部屋で怪奇現象、壁はスイッチだらけ…ホテル激戦区の京都に出現した「不思議な宿」が話題 

高野 英明 高野 英明

 国内有数の観光地・京都市では近年、訪日客ブームでホテルやゲストハウスなどの宿泊施設が急増している。そんな「お宿激戦区」に今夏、一風変わった宿泊施設が開業した。その名も「不思議な宿」。客室のネーミングも「怖い部屋」「多い部屋」「回す部屋」と謎だらけだ。ツイッターで紹介されたとたん、「そそられる」「行きてー」と話題を集めている。百聞はなんとやら。実際に訪れた。

 「不思議な宿」は、JR京都駅から市営地下鉄で一駅の「五条駅」から徒歩5分、昔ながらの町家が立ち並ぶ一角にある。見た目はちょっと大きな一軒家だ。玄関のドアを開けると、宿をプロデュースした松山雅行さん(28)が迎え入れてくれた。

 1階はカウンターとカフェの開放的な空間にしつらえられている。「そこの柱に『お柱さん』と話し掛けてください」と松山さん。不審に思いながら言われた通りにすると、「カン」とノックする音が内側から聞こえてきた。何これ? 松山さんが「私の似顔絵を描いて」と声を掛けると、「カン、カン」とノックが2回響き、上からひらひらと紙が落ちてきた。猫の絵が描いてある。「面白いでしょう」と松山さんがいたずらっぽく笑みを浮かべた。

 「そろそろですね」。腕時計に目をやった松山さんがつぶやいた。洋楽のBGMが消え、メルヘンチックな音楽が流れ始めた。なんだ、何が起きるんだ。天井からつり下がった和風の照明がついたり、消えたりしながらくるくる回る。「トイレの方を見てください」と松山さん。
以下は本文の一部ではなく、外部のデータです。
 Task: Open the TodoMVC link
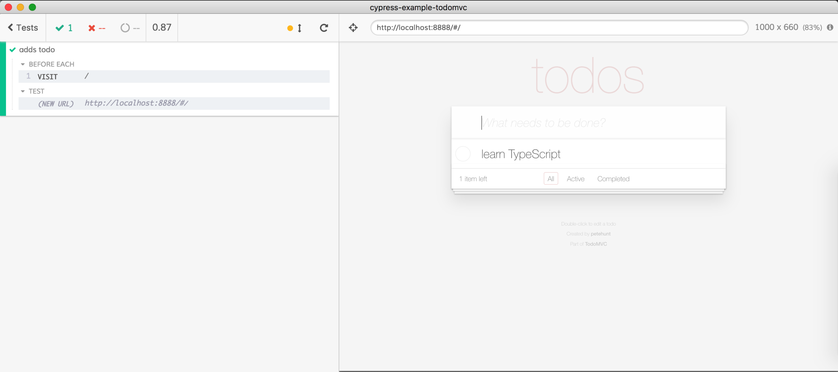pyautogui.click(x=596, y=244)
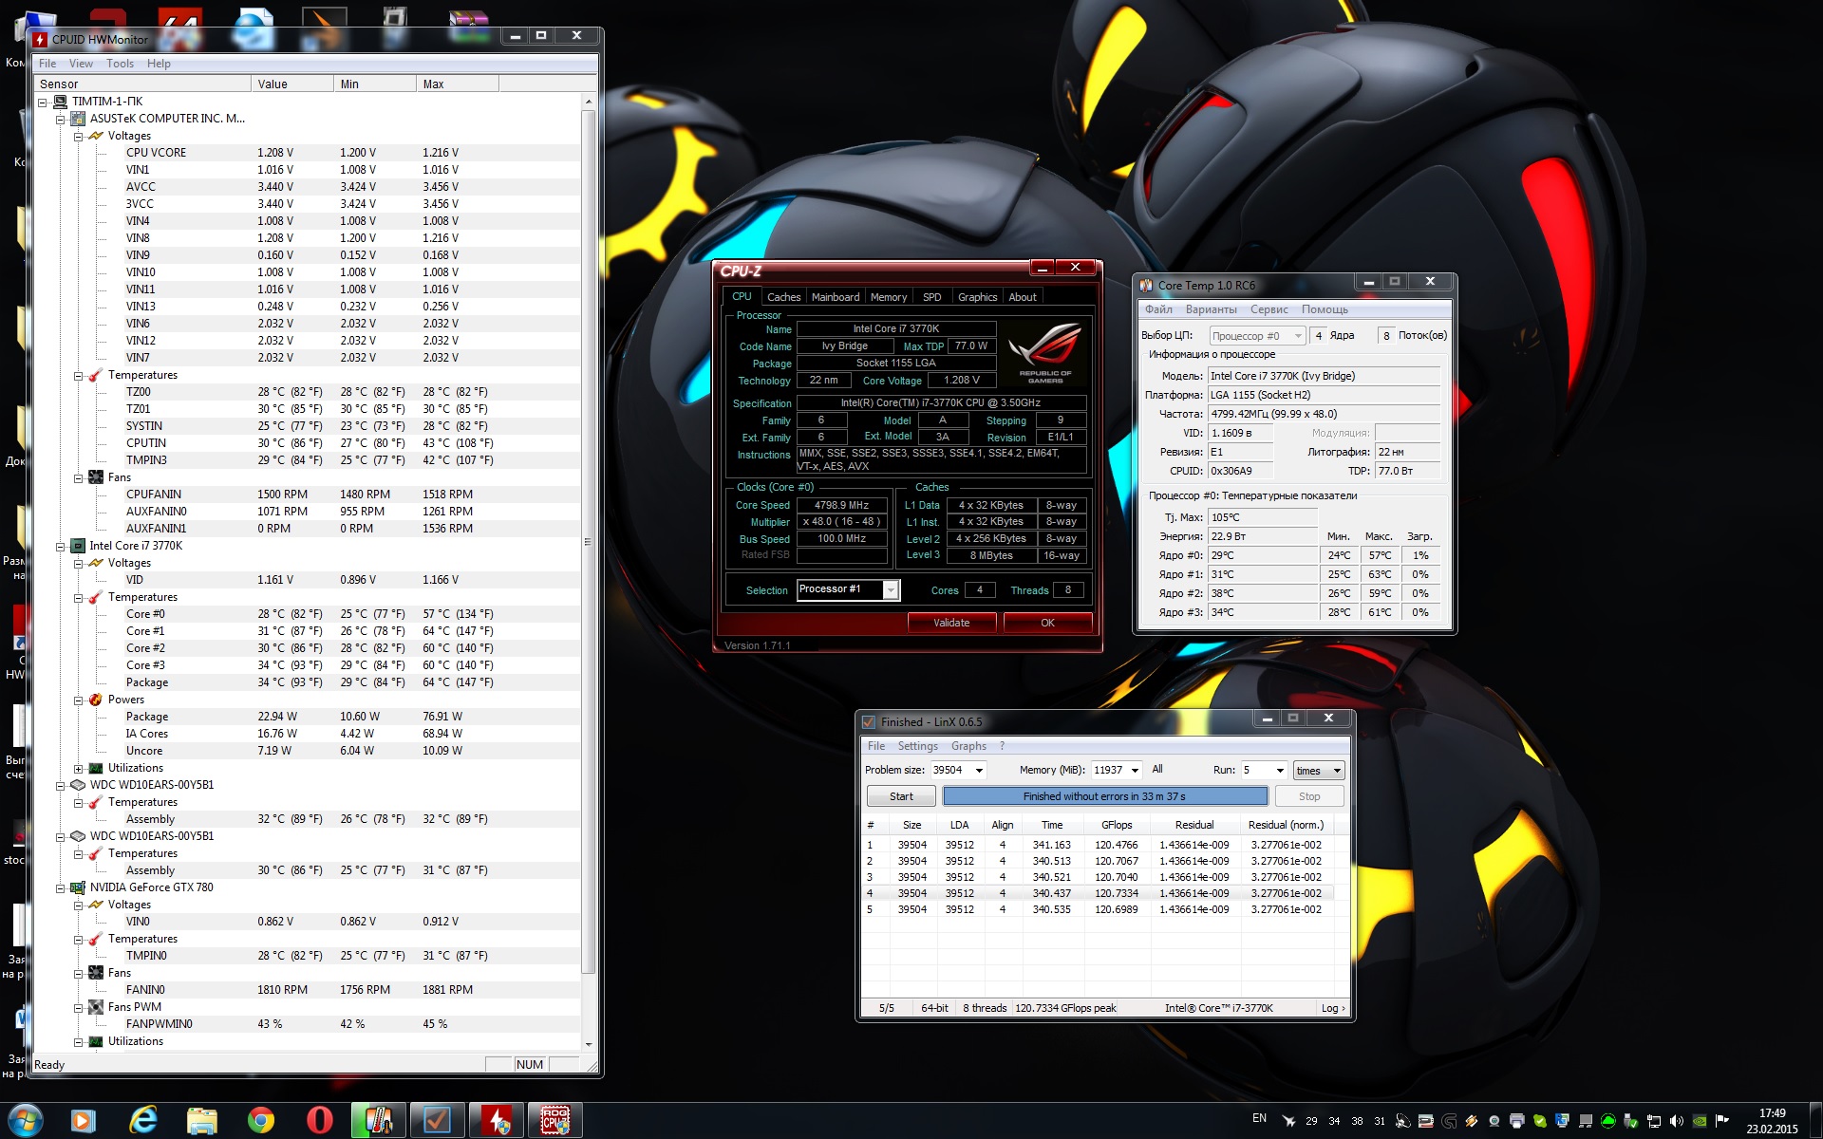Switch to the Mainboard tab in CPU-Z
Screen dimensions: 1823x1139
[835, 297]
目を向けると、男女のサインマークが左右に踊っている。

 のっけからシュールな展開。「では客室に案内します」と促され、2階に上がった。

 最初に入ったのは「回す部屋」。壁に昔懐かしい黒電話のダイヤルが取り付けられている。回してみると、「きょうは何日ですか」と女性の声が聞こえてきた。取材日は12日。1、2とダイヤルを回すと「ちゃんと分かっていますね。素晴らしい」。続けて「私は女だと思いますか」と問い掛けが。「ダイヤルを1に回すと女、2に回すと男です」と松山さん。あえて2を選んだ。すると「どっちかというと女じゃないですか。でも性別はないんです。プログラムですから」と冷静な口ぶりで回答が返ってきた。なんだか漫才みたいなやりとりだ。